The Danish National eHealth Portal wanted its rebuilt portal to be more cost-efficient than its IBM-based portal, and after one year it is clear that the project has been a success in that regard. “With our new portal based on the .NET Framework, our ongoing annual costs have been reduced by about 50 percent,” says Petersen. “For us that means we have freed up €2 million [U.S.$2.4 million] per year. We have used €1 million [U.S.$1.2 million] of that to hire additional technical and editorial staff, and the rest is now available to us for further development.”
No personal medical information is stored on the Danish National eHealth Portal servers—it is all integrated from separate data sources. This increases the complexity of the portal design, and it requires a robust and highly automated architecture to aggregate and present the information within a reasonable response time. The Danish National eHealth Portal has found that the rebuilt portal has exceeded its expectations. “The target we specified in our requirements was an average response time of .5 seconds, and in reality we have a response time of .2 seconds, which is great,” says Petersen. “Right from the beginning, it was very clear to the users that this portal is really fast.”
Citizen and Medical Professional Empowerment
As a publicly funded organization, the primary mission of the Danish National eHealth Portal is the empowerment of the country’s citizens. The portal staff believes that the rebuilt site will further that empowerment and will also result in cultural changes around medical data. “Citizens can go in and see the actual notes that doctors have written about their visits,” says Godiksen. “And they have access to a wealth of information about healthy lifestyle choices and disease prevention so they can be more proactive about their health.

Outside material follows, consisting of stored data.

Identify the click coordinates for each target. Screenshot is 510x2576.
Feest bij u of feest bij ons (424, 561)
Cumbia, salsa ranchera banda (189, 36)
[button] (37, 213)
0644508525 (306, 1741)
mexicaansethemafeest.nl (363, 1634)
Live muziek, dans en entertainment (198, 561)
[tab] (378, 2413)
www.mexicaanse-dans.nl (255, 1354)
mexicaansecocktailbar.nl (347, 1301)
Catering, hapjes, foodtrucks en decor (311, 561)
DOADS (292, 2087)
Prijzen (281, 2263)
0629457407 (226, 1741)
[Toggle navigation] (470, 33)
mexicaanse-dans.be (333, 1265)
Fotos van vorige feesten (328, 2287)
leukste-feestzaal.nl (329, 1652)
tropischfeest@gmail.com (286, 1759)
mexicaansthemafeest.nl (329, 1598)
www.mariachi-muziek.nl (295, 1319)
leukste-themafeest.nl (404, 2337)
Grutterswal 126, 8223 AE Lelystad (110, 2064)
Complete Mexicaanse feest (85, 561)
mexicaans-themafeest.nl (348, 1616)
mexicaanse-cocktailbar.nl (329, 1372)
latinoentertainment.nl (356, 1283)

The new setup has enabled us to quickly redesign the patient-to-patient communication facilities so that citizens can offer advice and support to others who are dealing with similar medical issues, while also carefully controlling who has access to that information.”

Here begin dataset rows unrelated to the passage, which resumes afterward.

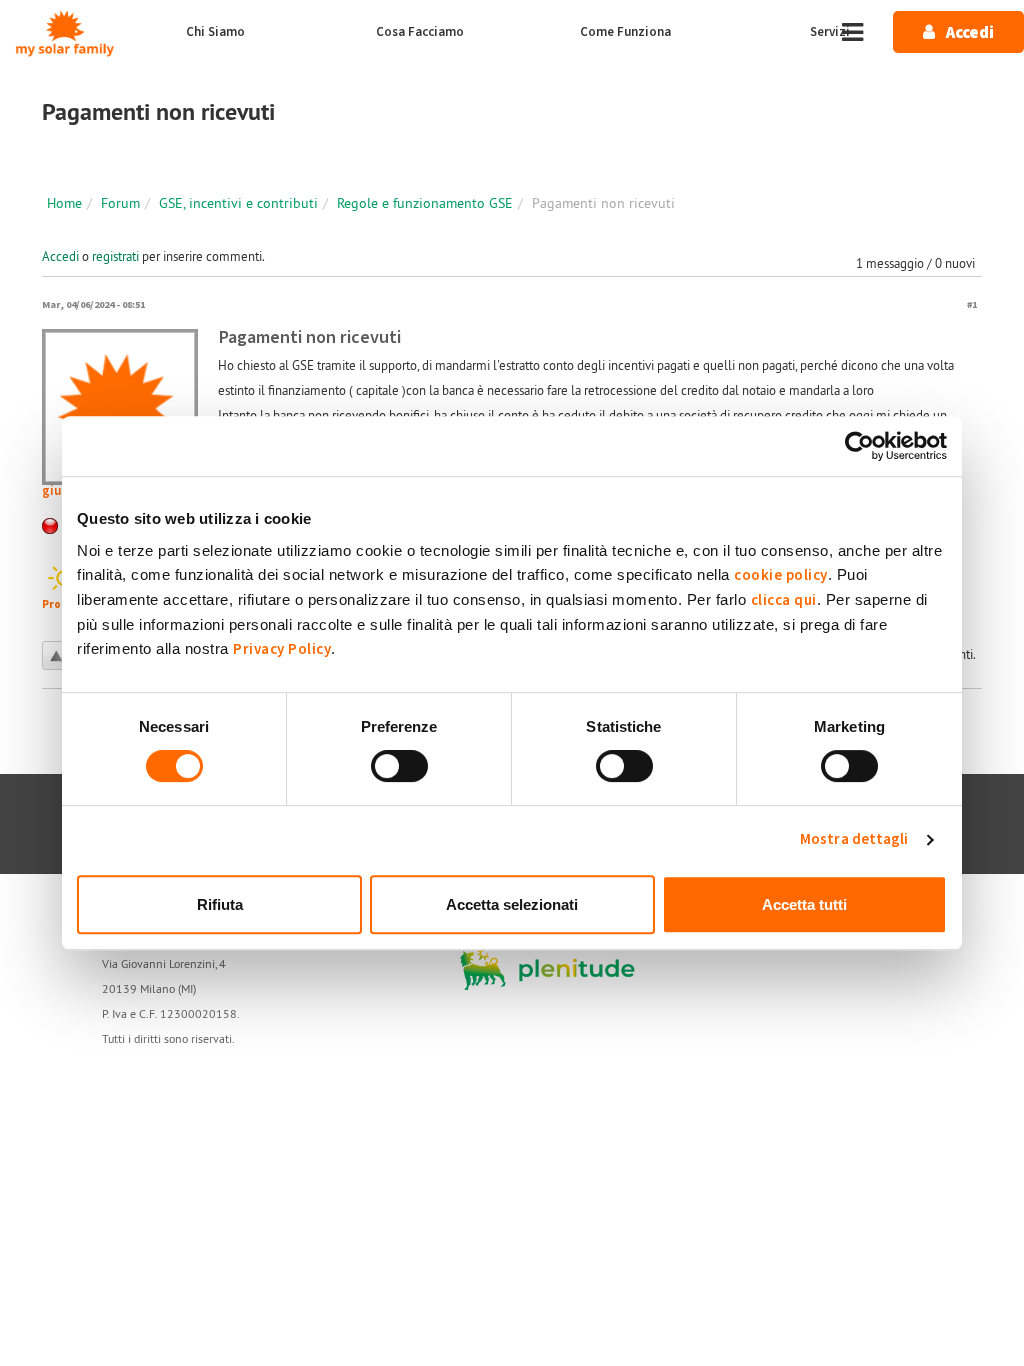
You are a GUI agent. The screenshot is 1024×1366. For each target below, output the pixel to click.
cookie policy (781, 575)
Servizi (830, 32)
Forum (120, 203)
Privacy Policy (282, 649)
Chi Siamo (215, 32)
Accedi (60, 256)
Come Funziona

Doctors and medical staff benefit from the improved portal site as well. “One factor by which we measure our success is how much more efficient medical professionals are,” says Godiksen. “In our research, we found that 75 percent of healthcare professionals say that digitalization saves them time in their daily work.”
“A recent study revealed that hospital wards in Denmark save about 50 minutes a day by using information technology,” adds Petersen. “That time can now be spent improving patient care, rather than dealing with forms and handwritten records.” A Flexible and Extensible Development Platform
The Danish National eHealth Portal specifically chose to have its new portal built on the .NET Framework, and that choice has given it the flexibility it needs to continue improving the site. “In the future, it will be easier for us to add new features, and we can also tweak the site by adding or removing web parts without having to take the entire site down for maintenance,” says Petersen. “The portal is now a much stronger concept because we can move in any direction we want, including becoming a service provider for other sites. It’s an excellent solution, and it has made us more a more dynamic and useful source of information.”